Dataset excerpt
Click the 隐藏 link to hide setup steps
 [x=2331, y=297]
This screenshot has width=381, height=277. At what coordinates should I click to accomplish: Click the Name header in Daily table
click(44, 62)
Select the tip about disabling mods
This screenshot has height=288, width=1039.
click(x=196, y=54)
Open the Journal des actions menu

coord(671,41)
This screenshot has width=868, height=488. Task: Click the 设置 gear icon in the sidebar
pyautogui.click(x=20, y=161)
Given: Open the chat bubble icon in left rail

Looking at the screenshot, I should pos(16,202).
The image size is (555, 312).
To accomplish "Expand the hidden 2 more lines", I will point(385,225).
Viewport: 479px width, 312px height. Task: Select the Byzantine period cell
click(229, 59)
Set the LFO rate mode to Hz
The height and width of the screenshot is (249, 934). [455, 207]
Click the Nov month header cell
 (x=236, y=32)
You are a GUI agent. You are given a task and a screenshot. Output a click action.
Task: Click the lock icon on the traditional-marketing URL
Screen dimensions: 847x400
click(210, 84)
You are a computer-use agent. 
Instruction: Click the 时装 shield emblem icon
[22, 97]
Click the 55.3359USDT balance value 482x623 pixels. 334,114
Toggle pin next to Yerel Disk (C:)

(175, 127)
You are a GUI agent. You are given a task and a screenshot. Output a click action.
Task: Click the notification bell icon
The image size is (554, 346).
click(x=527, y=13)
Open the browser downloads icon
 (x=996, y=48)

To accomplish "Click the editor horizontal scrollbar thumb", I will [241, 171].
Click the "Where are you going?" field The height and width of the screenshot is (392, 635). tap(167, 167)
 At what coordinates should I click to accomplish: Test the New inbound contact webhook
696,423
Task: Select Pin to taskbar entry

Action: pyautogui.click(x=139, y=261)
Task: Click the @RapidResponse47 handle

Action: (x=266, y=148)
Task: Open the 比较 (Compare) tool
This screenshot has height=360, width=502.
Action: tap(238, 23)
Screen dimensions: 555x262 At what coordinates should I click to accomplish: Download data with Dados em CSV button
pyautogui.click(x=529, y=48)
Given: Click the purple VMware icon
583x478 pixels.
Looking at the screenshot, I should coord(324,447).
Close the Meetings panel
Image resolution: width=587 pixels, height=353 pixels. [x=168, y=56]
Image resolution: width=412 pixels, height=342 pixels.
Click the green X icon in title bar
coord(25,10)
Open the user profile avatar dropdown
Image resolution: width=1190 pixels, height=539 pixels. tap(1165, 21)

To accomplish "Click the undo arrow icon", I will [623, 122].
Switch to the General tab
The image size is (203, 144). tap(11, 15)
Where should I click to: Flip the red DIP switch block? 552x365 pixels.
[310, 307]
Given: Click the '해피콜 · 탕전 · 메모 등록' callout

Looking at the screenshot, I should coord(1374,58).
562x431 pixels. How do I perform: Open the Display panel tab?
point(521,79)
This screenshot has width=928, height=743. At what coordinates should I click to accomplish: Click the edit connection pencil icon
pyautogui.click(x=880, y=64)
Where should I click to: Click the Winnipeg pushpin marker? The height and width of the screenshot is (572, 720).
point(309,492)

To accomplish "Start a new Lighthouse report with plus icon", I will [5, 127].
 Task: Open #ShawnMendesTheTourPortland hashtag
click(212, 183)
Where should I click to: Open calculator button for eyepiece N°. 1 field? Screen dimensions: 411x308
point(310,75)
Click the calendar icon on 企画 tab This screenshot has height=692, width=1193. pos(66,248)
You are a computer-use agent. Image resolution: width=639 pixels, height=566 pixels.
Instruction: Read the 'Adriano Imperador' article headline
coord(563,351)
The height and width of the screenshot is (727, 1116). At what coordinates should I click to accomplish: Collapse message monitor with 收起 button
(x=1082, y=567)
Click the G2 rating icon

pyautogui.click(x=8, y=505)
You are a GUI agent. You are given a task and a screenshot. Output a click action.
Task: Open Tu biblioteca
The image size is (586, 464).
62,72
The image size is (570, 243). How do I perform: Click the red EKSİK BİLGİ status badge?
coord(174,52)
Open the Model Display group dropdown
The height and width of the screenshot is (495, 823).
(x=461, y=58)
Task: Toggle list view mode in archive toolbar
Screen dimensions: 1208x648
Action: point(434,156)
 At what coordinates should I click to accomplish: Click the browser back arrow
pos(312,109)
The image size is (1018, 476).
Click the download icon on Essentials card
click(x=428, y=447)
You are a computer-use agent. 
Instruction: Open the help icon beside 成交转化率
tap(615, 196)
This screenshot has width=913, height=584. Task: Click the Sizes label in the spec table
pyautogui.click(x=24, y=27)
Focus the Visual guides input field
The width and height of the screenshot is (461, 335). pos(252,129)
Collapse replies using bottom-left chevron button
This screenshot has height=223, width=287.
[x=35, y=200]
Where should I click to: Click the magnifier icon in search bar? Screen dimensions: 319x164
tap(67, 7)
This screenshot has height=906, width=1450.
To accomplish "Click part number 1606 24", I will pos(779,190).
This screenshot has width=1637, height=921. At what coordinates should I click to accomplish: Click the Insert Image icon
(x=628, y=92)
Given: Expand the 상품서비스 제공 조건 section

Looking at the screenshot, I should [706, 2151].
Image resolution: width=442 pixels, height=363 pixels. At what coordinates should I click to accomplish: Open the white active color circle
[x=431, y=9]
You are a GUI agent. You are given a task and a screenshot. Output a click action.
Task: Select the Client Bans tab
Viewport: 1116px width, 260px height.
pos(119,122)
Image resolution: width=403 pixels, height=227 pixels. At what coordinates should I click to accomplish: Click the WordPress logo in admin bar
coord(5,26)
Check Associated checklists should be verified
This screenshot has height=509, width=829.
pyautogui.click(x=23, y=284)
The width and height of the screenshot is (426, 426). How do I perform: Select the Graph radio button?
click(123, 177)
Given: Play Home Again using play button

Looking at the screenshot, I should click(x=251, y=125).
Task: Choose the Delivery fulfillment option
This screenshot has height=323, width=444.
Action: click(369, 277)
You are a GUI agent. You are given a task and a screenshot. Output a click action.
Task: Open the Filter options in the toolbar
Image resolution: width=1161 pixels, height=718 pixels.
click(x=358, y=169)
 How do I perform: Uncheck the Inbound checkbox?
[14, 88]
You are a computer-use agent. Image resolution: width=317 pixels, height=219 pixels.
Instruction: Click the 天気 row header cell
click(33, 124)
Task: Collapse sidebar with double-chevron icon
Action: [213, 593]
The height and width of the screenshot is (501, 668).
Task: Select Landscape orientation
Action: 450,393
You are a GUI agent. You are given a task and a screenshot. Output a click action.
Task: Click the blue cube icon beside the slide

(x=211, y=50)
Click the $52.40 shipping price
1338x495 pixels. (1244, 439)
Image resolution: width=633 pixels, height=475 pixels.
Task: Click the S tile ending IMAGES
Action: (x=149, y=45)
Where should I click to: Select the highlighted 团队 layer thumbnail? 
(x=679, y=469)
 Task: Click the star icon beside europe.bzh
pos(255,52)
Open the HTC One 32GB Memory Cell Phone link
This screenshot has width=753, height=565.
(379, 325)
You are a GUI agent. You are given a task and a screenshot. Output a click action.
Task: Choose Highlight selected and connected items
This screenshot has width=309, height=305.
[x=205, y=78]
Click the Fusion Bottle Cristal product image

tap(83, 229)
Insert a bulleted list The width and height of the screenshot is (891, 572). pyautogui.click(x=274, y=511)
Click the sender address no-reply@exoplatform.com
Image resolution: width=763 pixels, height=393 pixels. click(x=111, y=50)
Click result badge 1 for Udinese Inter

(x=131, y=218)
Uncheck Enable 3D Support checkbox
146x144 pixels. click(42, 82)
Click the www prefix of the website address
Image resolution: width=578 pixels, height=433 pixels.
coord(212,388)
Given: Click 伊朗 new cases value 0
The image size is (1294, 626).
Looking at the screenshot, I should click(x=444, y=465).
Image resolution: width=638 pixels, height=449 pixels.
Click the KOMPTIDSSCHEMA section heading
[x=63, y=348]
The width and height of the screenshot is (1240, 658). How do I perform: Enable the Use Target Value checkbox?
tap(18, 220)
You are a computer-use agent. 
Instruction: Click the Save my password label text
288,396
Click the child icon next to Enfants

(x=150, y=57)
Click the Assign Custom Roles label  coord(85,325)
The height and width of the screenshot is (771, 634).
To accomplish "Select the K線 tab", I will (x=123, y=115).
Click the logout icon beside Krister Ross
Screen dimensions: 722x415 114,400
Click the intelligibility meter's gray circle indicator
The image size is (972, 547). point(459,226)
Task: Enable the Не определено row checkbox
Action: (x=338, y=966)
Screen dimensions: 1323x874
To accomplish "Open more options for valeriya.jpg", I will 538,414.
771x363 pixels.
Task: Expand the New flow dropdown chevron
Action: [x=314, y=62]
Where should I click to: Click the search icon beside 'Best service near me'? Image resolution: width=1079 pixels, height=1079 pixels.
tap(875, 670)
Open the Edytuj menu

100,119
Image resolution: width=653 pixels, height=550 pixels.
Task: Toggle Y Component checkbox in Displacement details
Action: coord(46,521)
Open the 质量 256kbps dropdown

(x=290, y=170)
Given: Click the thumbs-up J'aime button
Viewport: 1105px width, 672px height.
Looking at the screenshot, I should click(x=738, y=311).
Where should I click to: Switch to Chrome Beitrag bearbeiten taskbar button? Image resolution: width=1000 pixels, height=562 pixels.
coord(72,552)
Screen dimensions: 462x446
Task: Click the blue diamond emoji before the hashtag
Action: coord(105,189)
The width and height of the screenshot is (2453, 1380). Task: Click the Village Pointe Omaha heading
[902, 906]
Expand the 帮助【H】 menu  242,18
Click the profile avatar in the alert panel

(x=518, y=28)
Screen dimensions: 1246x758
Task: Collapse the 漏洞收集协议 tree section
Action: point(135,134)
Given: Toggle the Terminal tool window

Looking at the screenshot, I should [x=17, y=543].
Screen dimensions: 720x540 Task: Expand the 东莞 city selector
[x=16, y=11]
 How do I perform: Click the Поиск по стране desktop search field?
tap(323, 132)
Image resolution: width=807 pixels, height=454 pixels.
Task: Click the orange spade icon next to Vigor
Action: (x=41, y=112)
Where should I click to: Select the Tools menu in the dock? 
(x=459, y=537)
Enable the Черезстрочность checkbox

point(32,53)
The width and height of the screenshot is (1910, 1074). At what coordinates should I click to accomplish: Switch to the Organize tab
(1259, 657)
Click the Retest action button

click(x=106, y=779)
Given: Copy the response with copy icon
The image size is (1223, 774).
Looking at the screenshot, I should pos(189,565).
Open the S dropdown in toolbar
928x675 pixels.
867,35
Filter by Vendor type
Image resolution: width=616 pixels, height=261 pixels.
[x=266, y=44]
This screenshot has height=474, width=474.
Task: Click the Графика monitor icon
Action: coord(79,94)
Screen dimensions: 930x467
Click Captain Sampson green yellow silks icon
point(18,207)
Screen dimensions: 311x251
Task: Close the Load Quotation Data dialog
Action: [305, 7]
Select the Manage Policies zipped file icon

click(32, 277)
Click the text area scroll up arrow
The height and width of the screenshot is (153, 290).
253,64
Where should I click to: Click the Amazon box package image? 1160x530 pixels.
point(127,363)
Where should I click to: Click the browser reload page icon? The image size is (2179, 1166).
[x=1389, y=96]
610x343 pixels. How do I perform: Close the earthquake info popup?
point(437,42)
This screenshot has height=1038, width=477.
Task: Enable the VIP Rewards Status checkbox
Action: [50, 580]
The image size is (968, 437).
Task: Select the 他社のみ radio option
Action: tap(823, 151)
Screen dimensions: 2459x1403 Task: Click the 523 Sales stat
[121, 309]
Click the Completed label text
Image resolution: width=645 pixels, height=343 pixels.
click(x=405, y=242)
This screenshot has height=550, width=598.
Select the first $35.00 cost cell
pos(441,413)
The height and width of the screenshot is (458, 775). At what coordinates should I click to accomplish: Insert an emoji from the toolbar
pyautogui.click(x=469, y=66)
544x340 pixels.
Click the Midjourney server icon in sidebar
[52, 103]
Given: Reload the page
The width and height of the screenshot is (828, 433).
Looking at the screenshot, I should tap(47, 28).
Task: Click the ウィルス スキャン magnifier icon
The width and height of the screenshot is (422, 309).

Stated exercise:
Write out the lines of the data above verbatim, starting at the line that contains "562x431 pixels. How" and ending at the line that contains "I will pos(779,190).", including both of those lines.

Full answer:
562x431 pixels. How do I perform: Open the Display panel tab?
point(521,79)
This screenshot has width=928, height=743. At what coordinates should I click to accomplish: Click the edit connection pencil icon
pyautogui.click(x=880, y=64)
Where should I click to: Click the Winnipeg pushpin marker? The height and width of the screenshot is (572, 720).
point(309,492)

To accomplish "Start a new Lighthouse report with plus icon", I will [5, 127].
 Task: Open #ShawnMendesTheTourPortland hashtag
click(212, 183)
Where should I click to: Open calculator button for eyepiece N°. 1 field? Screen dimensions: 411x308
point(310,75)
Click the calendar icon on 企画 tab This screenshot has height=692, width=1193. pos(66,248)
You are a computer-use agent. Image resolution: width=639 pixels, height=566 pixels.
Instruction: Read the 'Adriano Imperador' article headline
coord(563,351)
The height and width of the screenshot is (727, 1116). At what coordinates should I click to accomplish: Collapse message monitor with 收起 button
(x=1082, y=567)
Click the G2 rating icon

pyautogui.click(x=8, y=505)
You are a GUI agent. You are given a task and a screenshot. Output a click action.
Task: Open Tu biblioteca
The image size is (586, 464).
62,72
The image size is (570, 243). How do I perform: Click the red EKSİK BİLGİ status badge?
coord(174,52)
Open the Model Display group dropdown
The height and width of the screenshot is (495, 823).
(x=461, y=58)
Task: Toggle list view mode in archive toolbar
Screen dimensions: 1208x648
Action: point(434,156)
 At what coordinates should I click to accomplish: Click the browser back arrow
pos(312,109)
The image size is (1018, 476).
Click the download icon on Essentials card
click(x=428, y=447)
You are a computer-use agent. 
Instruction: Open the help icon beside 成交转化率
tap(615, 196)
This screenshot has width=913, height=584. Task: Click the Sizes label in the spec table
pyautogui.click(x=24, y=27)
Focus the Visual guides input field
The width and height of the screenshot is (461, 335). pos(252,129)
Collapse replies using bottom-left chevron button
This screenshot has height=223, width=287.
[x=35, y=200]
Where should I click to: Click the magnifier icon in search bar? Screen dimensions: 319x164
tap(67, 7)
This screenshot has height=906, width=1450.
To accomplish "Click part number 1606 24", I will pos(779,190).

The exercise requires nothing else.